Hundreds of thousands of protesters have poured into the streets in recent weeks from Chile and Colombia to Lebanon and Iraq. Transport hubs have been destroyed, stores looted, and government institutions attacked. Dozens have been killed.
The immediate causes of the protests have been diverse, ranging from price hikes to rumored changes in laws affecting rights and benefits. But underlying them is a deep feeling that democratic systems have been hijacked by political and economic elites, that living standards have stagnated, and that the gap between rich and poor is far too wide. People are angry, and if they feel that the system doesn’t adequately represent them, they are not entirely wrong.

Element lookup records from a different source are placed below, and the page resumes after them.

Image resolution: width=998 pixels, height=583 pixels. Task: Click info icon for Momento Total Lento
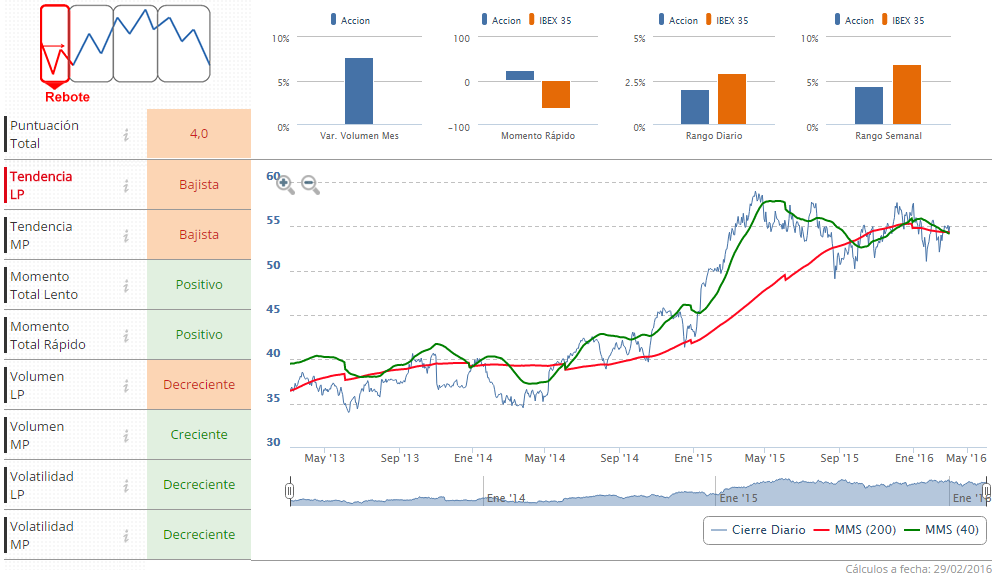coord(126,285)
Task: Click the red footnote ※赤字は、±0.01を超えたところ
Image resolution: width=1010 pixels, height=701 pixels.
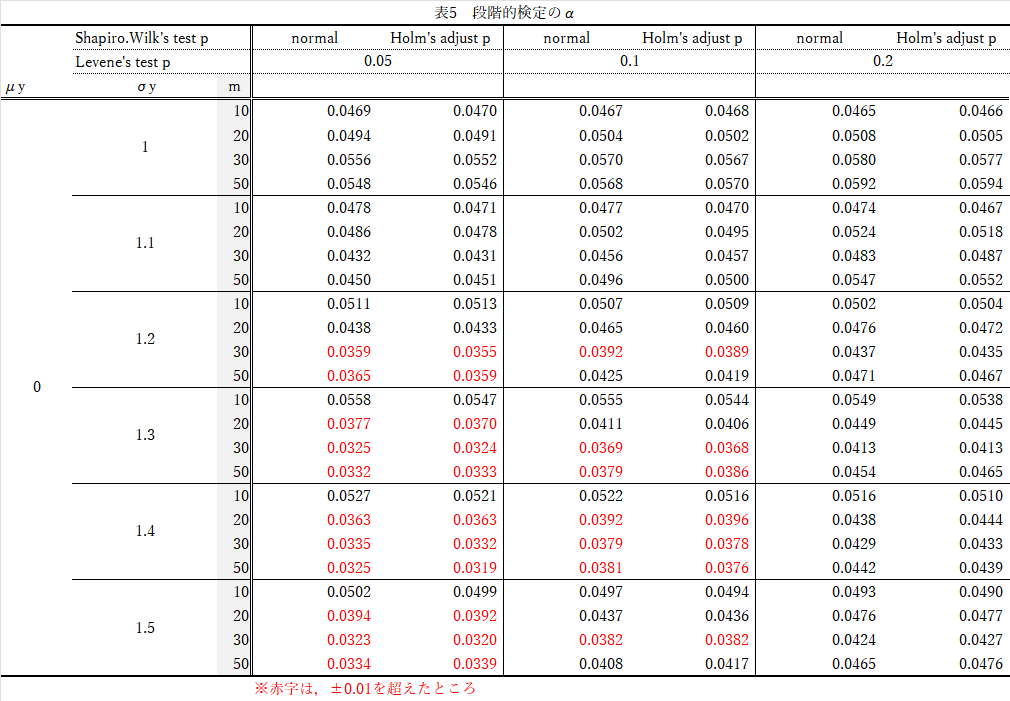Action: pos(365,688)
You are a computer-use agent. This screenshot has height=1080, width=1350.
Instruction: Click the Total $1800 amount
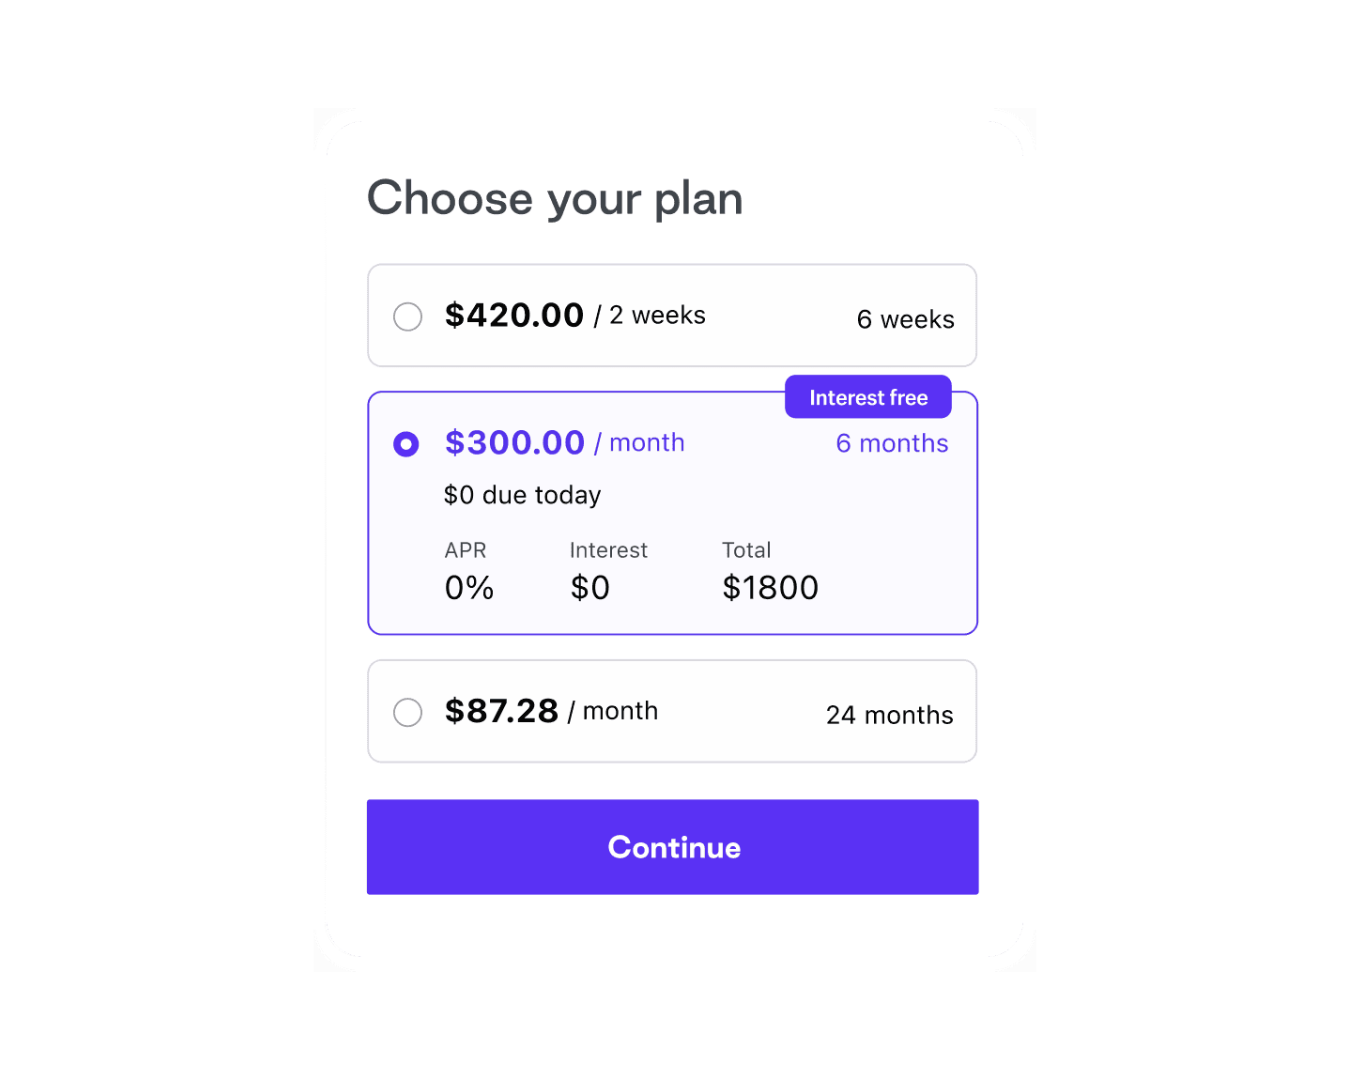[x=770, y=588]
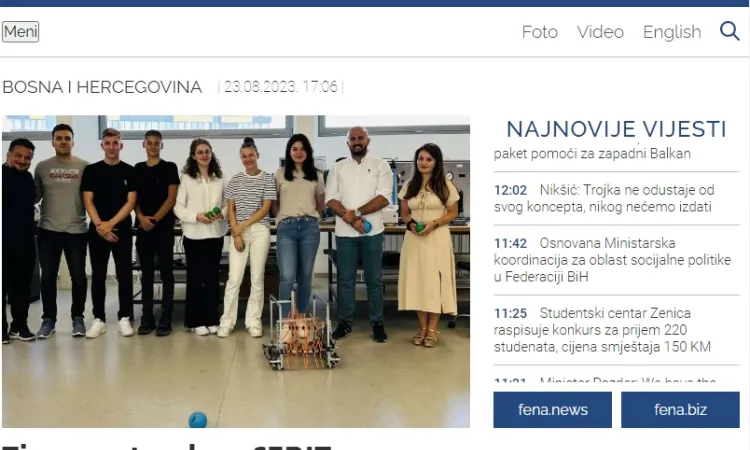The image size is (750, 450).
Task: Open the Video section
Action: (x=600, y=32)
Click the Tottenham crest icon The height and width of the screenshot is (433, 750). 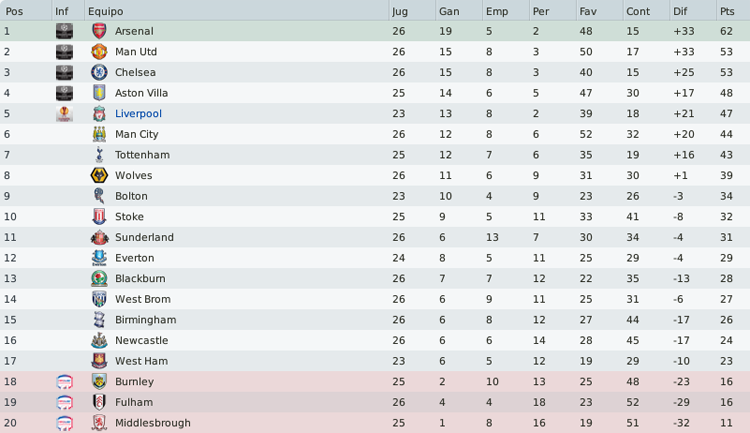tap(99, 155)
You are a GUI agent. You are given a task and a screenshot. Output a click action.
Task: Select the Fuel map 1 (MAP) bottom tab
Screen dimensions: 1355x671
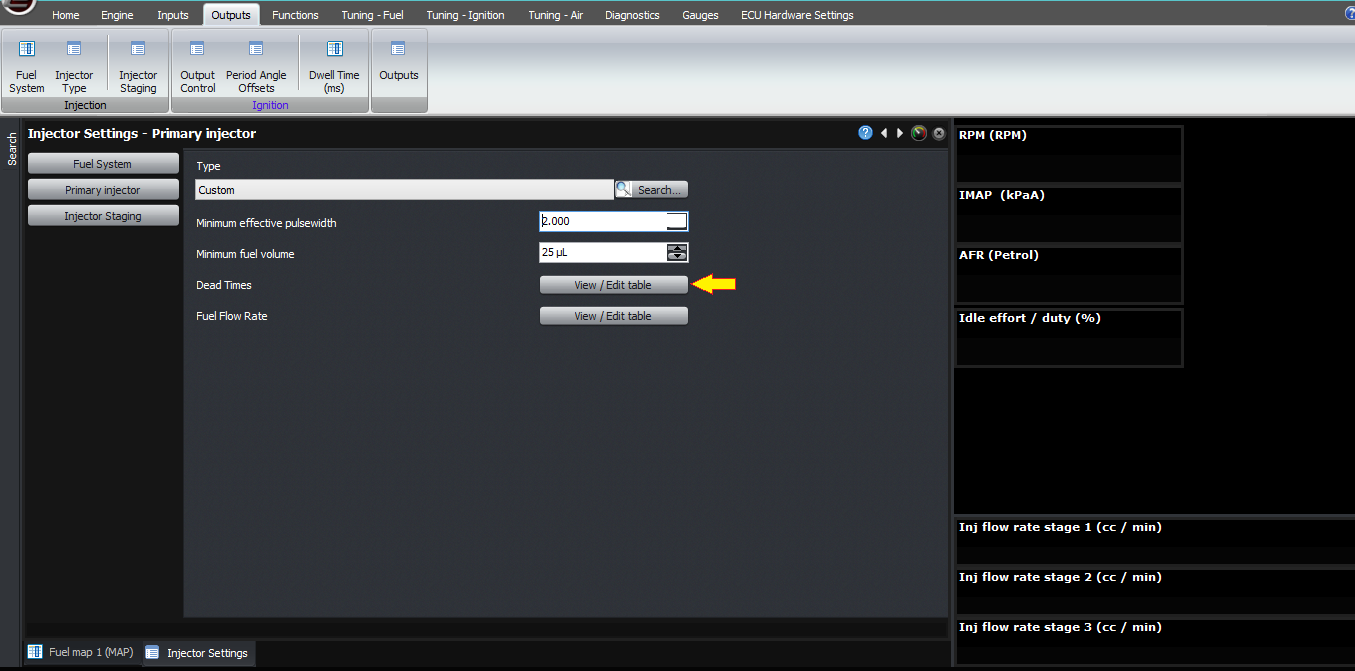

In a study done by Martin Ardanaz and I, we looked at one element of this problem. Traditional models of political economy predict that transitions to democracy will lead to greater economic redistribution. But in many countries, inequality has not decreased nearly enough to satisfy expectations.
The failure to raise income taxes
The reasons are wide-ranging and complex. But we focus on one important element: tax policy. We find that even developing countries enjoying a long period of economic advancement and economic growth have failed to sufficiently raise personal income taxes.
Lower- and middle-class voters can vote. If they can express their desires for fairer societies at the polls, how can perceived unfairness in tax policy persist?
One fundamental reason is the built-in bias in favor of elites in political representation. This bias, often baked into democratic constitutions, is known as legislative malapportionment. It refers to the design of electoral districts so that greater weight is given to districts with fewer people, and in our analysis, to those inhabited by elite and conservative forces. This ultimately gives those forces more leverage in the policymaking process. And it leads to a vicious circle in which people opposed to higher taxes and redistribution preserve their power.
We conducted a cross-sectional, time series analysis of political representation and personal income taxes in more than 50 countries between 1990 and 2007. The results are clear. In countries in which electoral biases in favor of the elites are greater, personal income taxes tend to be lower.
Creating bias in the system
Such bias was often established through new constitutions at critical moments in countries’ histories. These constitutions favored rural areas, inhabited by large wealthy landowners, over urban ones inhabited by working class laborers and middle-class merchants. They also at times favored conservative non-rural areas.
In Latin America, the period immediately prior to the democratic transition was a crucial moment in designing such systems. But examples of such bias can be seen throughout both the developed and developing world. In Australia, for example, the constitution established not only that that each state would have equal numbers of senators, but that it would have at least five members in the house of representatives, creating what scholar John May referred to as a pro-rural “tolerance” or “over-representation.” In South Africa, the democratic transition from apartheid was accompanied by a 1996 constitution that preserved minority white representation at the state level. That, given the federal nature of the system, also prevented fully distributive fiscal policies.
Perpetuating the link between taxes and inequality
Our study reveals that this dynamic is often self-perpetuating: Income taxes tend to be lowest in countries with historically high levels of inequality.
That is not to say, of course, that this is the only reason behind the highly complex problem of inequality. Nor is it to say that higher taxes are always the answer. Countries can clearly be harmed by increases in value-added or corporate taxes that create distortions that hamper economic activity and employment. And poorly designed social policies can repress hiring and fuel problems of marginalization and poverty.
It also does not mean that countries should immediately consider reforming their constitution. As we have said in the past, changing a constitution can be like opening Pandora’s Box. But when political systems are designed so that some groups have greater representation than others and hence a greater influence at the negotiating table, critical policies may fail to serve the interests of the majority. Dissatisfaction and apathy can result. So can protest and upheaval.